Data is written to the mirrors of a volume in parallel, as
is the data and parity in a RAID-5 volume. If a system crash occurs
before all the individual writes complete, it is possible for some
writes to complete while others do not. This can result in the data
becoming unsynchronized. For mirrored volumes, it can cause two
reads from the same region of the volume to return different results,
if different mirrors are used to satisfy the read request. In the
case of RAID-5 volumes, it can lead to parity corruption and incorrect
data reconstruction.
The Volume Manager needs to ensure that all mirrors contain
exactly the same data and that the data and parity in RAID-5 volumes
agree. This process is called volume resynchronization.

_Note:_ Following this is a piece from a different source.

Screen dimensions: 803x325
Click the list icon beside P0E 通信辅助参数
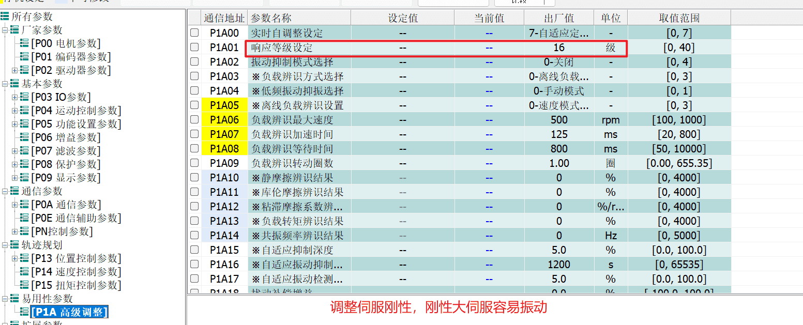coord(24,218)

For volumes that are part of disk groups that are automatically
imported at boot time (such as rootdg), the resynchronization process takes place when
the system reboots.
Not all volumes require resynchronization after a system failure. Volumes
that were never written or that were quiescent (that is, had no active
I/O) when the system failure occurred could not have had outstanding
writes and do not require resynchronization.

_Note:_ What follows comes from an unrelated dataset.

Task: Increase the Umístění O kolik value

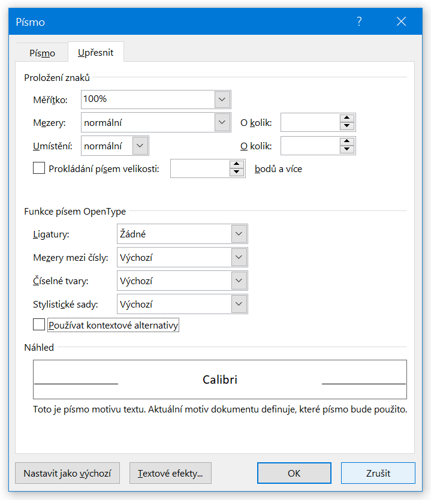Action: tap(347, 141)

The Volume Manager records when a volume is first written
to and marks it as dirty. When a volume is
closed by all processes or stopped cleanly by the administrator,
all writes have been completed and the Volume Manager removes the
dirty flag for the volume. Only volumes that are marked dirty when
the system reboots require resynchronization.
The process of resynchronization depends on the type of volume.

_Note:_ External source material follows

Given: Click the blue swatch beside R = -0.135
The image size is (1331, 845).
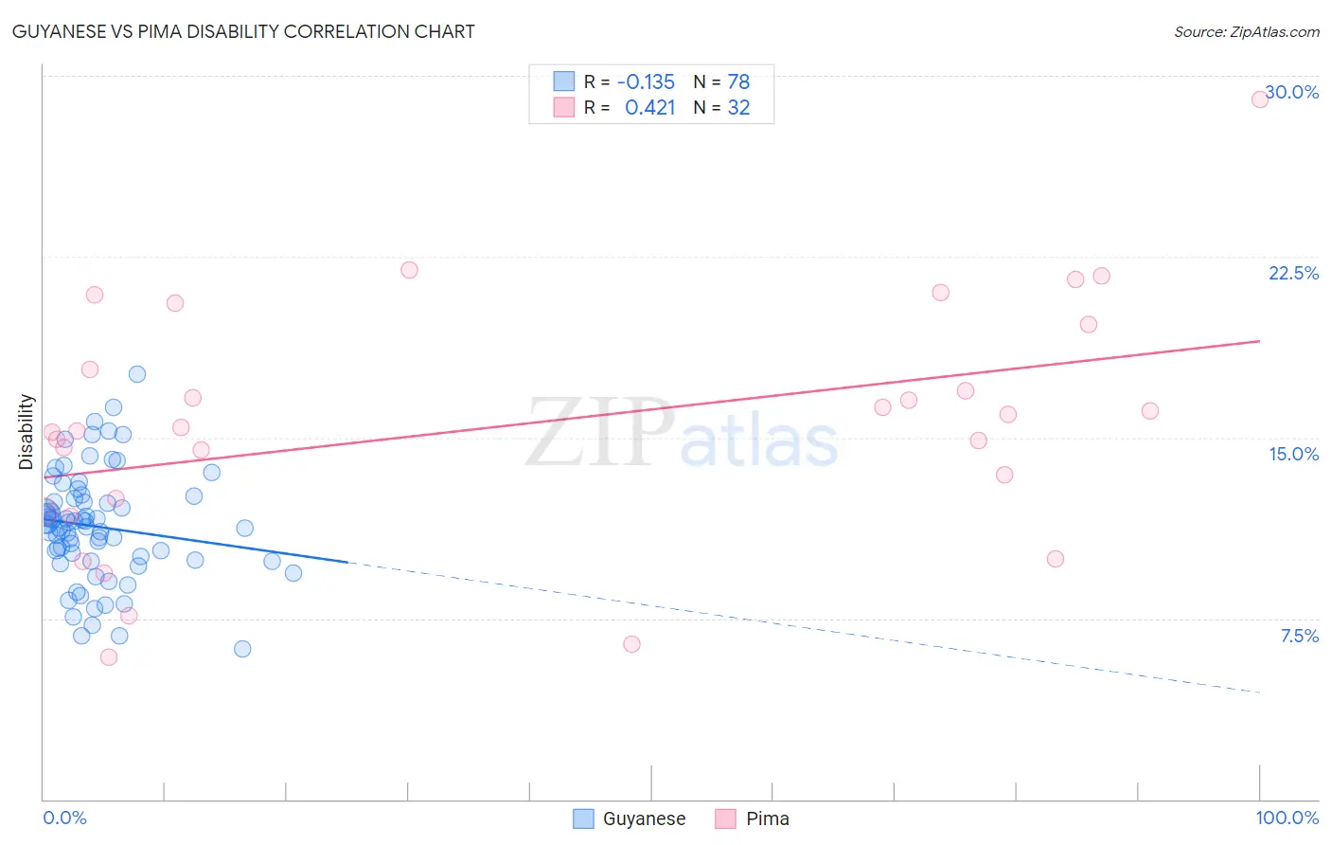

RAID-5 volumes that contain RAID-5 logs can "replay" those
logs. If no logs are available, the volume is placed in reconstruct-recovery
mode and all parity is regenerated. For mirrored volumes, resynchronization
is done by placing the volume in recovery mode (also called read-writeback recovery
mode). Resynchronization of data in the volume is done
in the background. This allows the volume to be available for use
while recovery is taking place.
The process of resynchronization can be expensive and can
impact system performance. The recovery process reduces some of
this impact by spreading the recoveries to avoid stressing a specific
disk or controller.
For large volumes or for a large number of volumes, the resynchronization
process can take time. These effects can be addressed by using Dirty
Region Logging for mirrored volumes, or by ensuring that RAID-5
volumes have valid RAID-5 logs. For volumes used by database applications,
the VxSmartSync™ Recovery Accelerator can be used (see “VxSmartSync Recovery Accelerator”).